When it came to the table, the china was cold to the touch, and the drink was not much warmer. She made a face as she sipped it and claimed that it tasted like CrackerJacks (the caramel popcorn and peanut treat). After sampling it, i’ve never heard a more accurate description of any coffee. It was nasty, but tasted like burnt CrackerJacks.
The restaurant probably thought they were doing a good thing by having an espresso machine and by featuring the Illy logo on the menu, but it was terrible.
I too have been wondering why restaurants that are so picky about other ingredients are content to serve pre-ground foil-bagged staleness. Maybe the lure of free brewers in exchange for the institutional coffee service is too great. I know that our shop doesn’t have the capital to buy grinders and brewers for other restaurants, and we don’t want our name next to coffee that the food runner made without training, but we’d love the business of providing fresh, high-quality, locally roasted beans to any of the many fancy-assed restaurants in this city.
I’ll be looking forward to reading about your efforts.
July 7th, 2005 at 1:43 pm
It never fails to astound me that the last thing we taste before leaving a restaurant is often allowed to be easily the worst.
I’ve tried talking to a variety of restaurants but they just seem uninterested.
July 7th, 2005 at 3:33 pm
Do you know what?
I have had this thought so many times but have always brushed it off because I hated to admit that some of my dining experiences have been ruined by bad coffee.
I have eaten at some very very good kitchens and on the whole the coffee has been terrible.

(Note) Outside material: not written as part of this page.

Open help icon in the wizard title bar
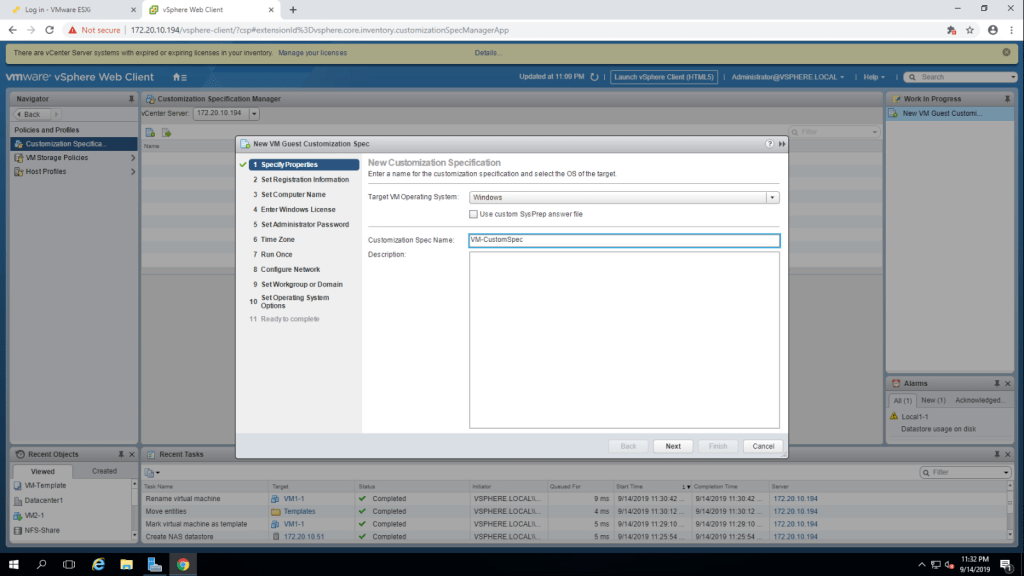 pyautogui.click(x=769, y=144)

I simply cannot understand why a restaurant can employ a Maitre d’, a sommelier and a fromagier but not a decent barista. How can you pay upwards of $500 for a meal for two and then be slapped in the face with a sad, burnt and crema-less coffee?
July 7th, 2005 at 5:23 pm
Tony, I feel your pain. I have invited the members of the Culinary Historians of Southern California (a pretty influential group of food writers) to come to the SCAA Consumer Homecoming July 23 in Long Beach, CA. Would you like to educate them further with some Victrola samples? Please contact me!
Ted Lingle will be explaining the Flavor Wheel, and Tim Castle will conduct a Le Nez du Cafe session, among other things. So, sensory training is definitely on the agenda.
July 10th, 2005 at 10:54 am
Marhall,
Sounds neat! I’ll email you and see what we can do.
August 3rd, 2005 at 3:26 am
hi, i start a new project called cafexperiment.com, a collection about coffee picts
here is the site www.cafexperiment.com… if you have your owns, i’d like to get some picts from you! :)
regards
bastet
August 8th, 2005 at 7:42 am
CoffeeGeek and alt.coffee have done a great deal but it remains to be seen whether they can take it to the next level. At the moment both sites are heaving under the weight of discussion about the machinery side of things (which is pretty interesting in itself).
The next level is, I think, more focus on the bean itself. I think George Howell’s comments on CoffeeGeek podcast re terrior as a concept were quite inspiring in this regard.
Alec
February 23rd, 2006 at 10:51 am
Does this blog provide a subscription feed?